Last week, Irish Software Association (ISA) chairman Seán Baker, told a meeting of researchers and software executives, research needs to involve commercial input from a much earlier point in the process. He also warned academic researchers that overvaluing intellectual property inhibited commercialisation.

According to the Irish Times, Dr Baker, a co-founder of Iona Technologies, called for closer collaboration between universities and industry, stressing the need to focus on commercially viable projects rather than “curiosity-based” research. There was a need to show a tangible return on funds invested by the Government in RD to avoid a “knee-jerk reaction in today’s economic climate” that might threaten future funding.

He criticised the State’s current approach to driving innovation.“We don’t have a good handle on a strategy for RD. You can’t point to one place and find someone who owns the strategy.”

Dr Baker was reported to be critical of the “waterfall model” whereby money is poured into early-stage research in the hope that something commercial will come out downstream. “I just don’t think it works,” he said. “It’s inefficient. For me, to commercialise research, you have to have commercial input from the start.”
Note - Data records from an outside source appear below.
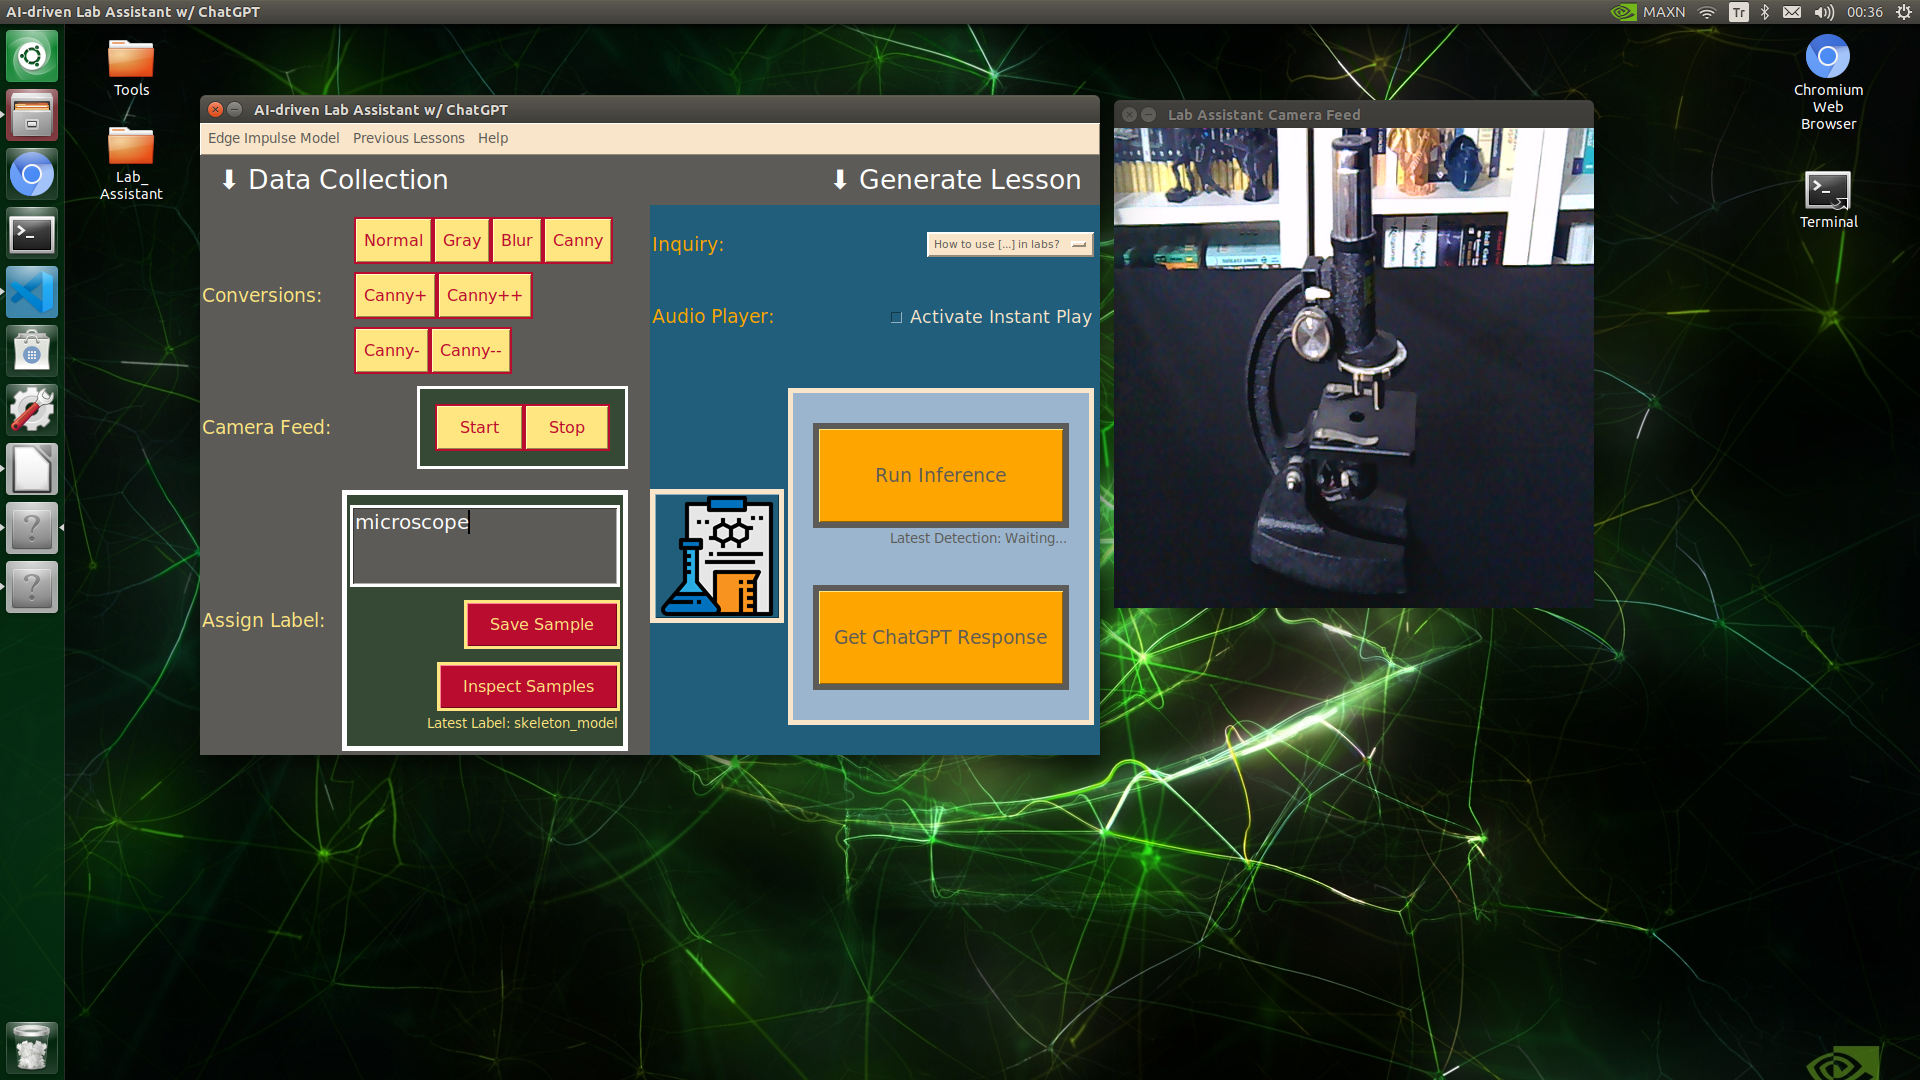This screenshot has height=1080, width=1920.
Task: Click the Get ChatGPT Response button
Action: 939,637
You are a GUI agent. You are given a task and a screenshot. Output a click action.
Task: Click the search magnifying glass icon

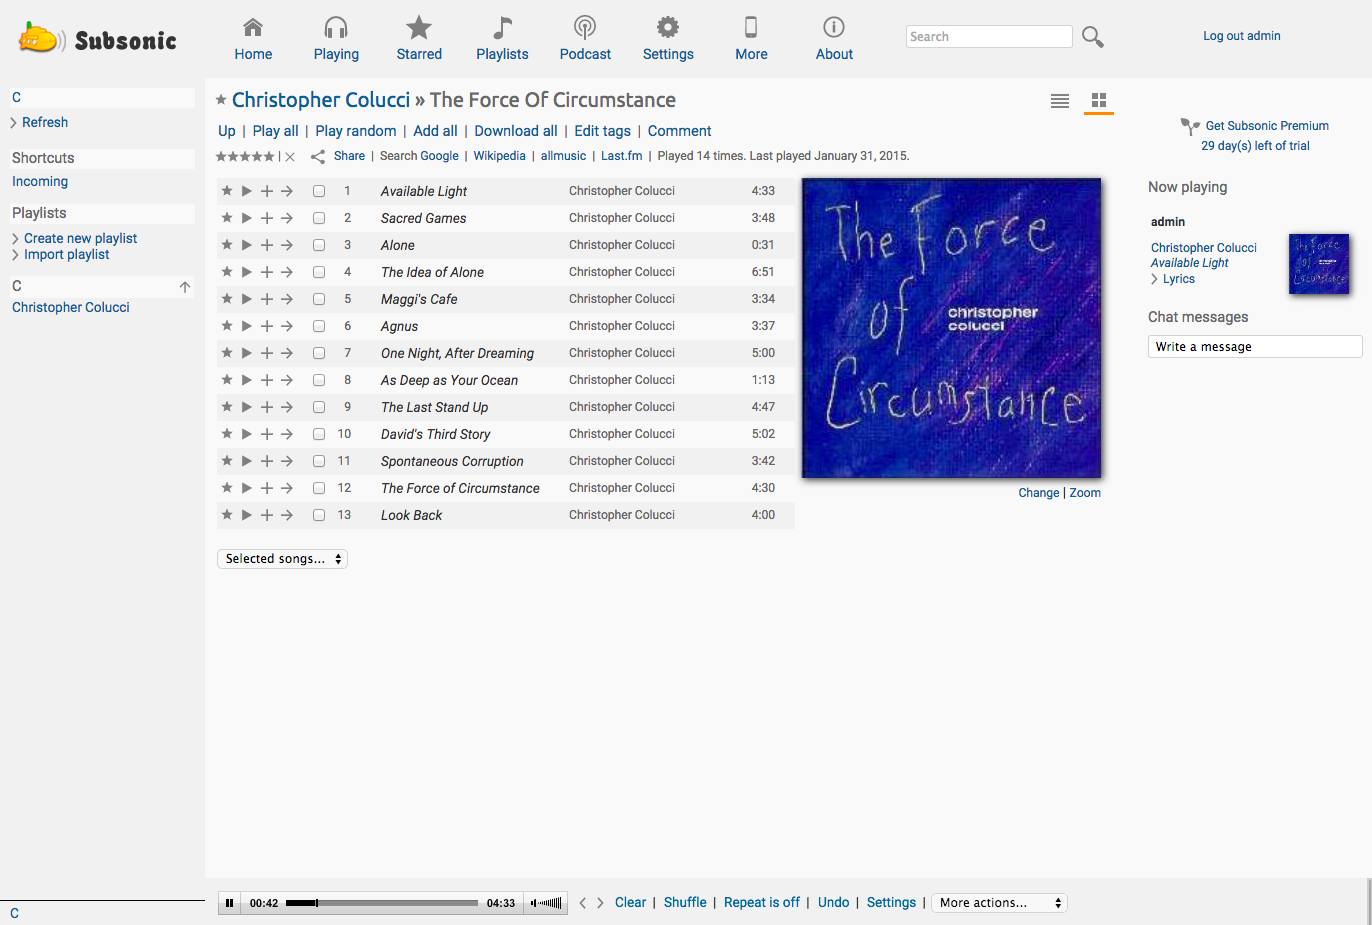(x=1092, y=36)
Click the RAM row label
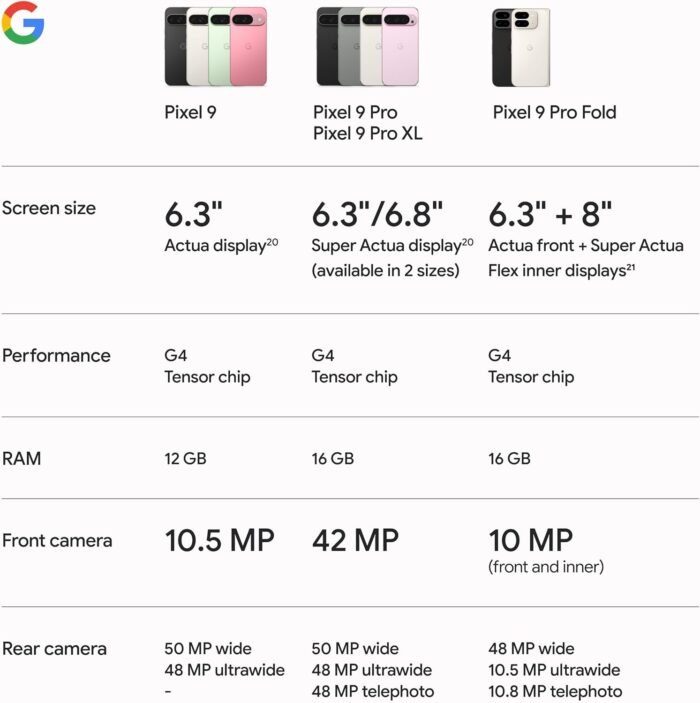Viewport: 700px width, 703px height. coord(24,459)
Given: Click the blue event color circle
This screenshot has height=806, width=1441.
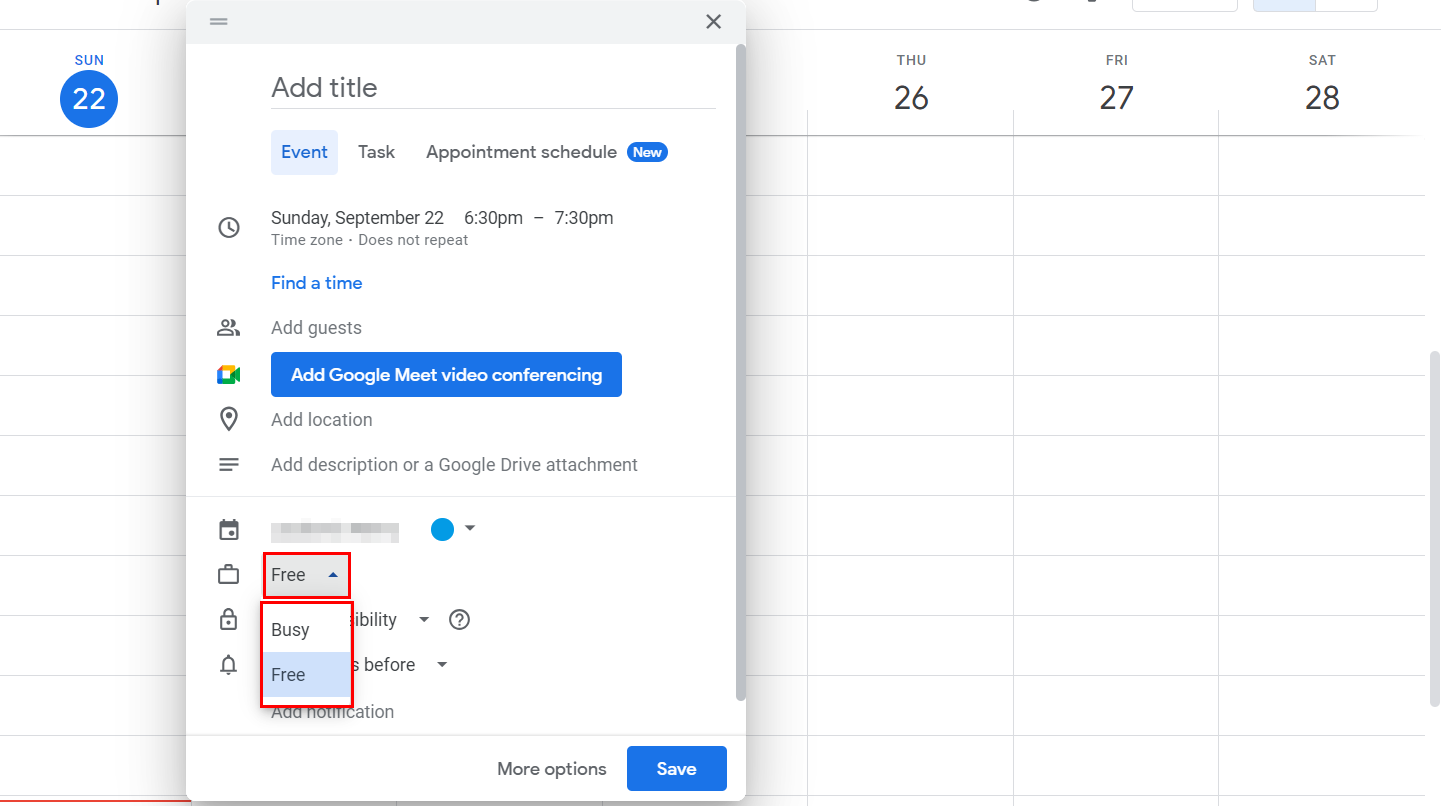Looking at the screenshot, I should [442, 529].
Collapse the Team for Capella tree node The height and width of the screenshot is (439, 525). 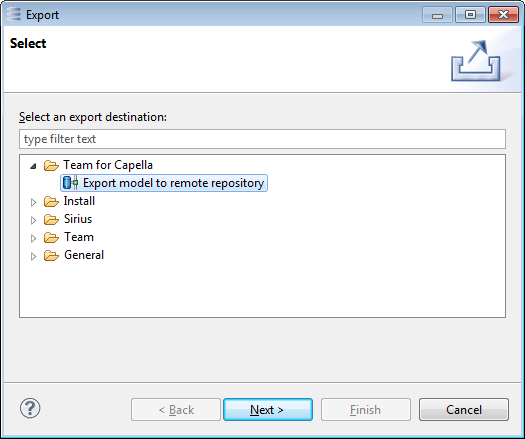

One of the biggest barriers to commercialisation, the difficult journey from laboratory to marketplace, centres on the ownership and value of intellectual property (IP), he said. Universities are often over-protective of their ideas and expect too much for them.

Any chance the people who talk about "high calibre" jobs and can use terms like "state-of-the-art" and "cutting edge" in one sentence, were listening?

Fat chance.

Praise the Lord and pass the ammunition!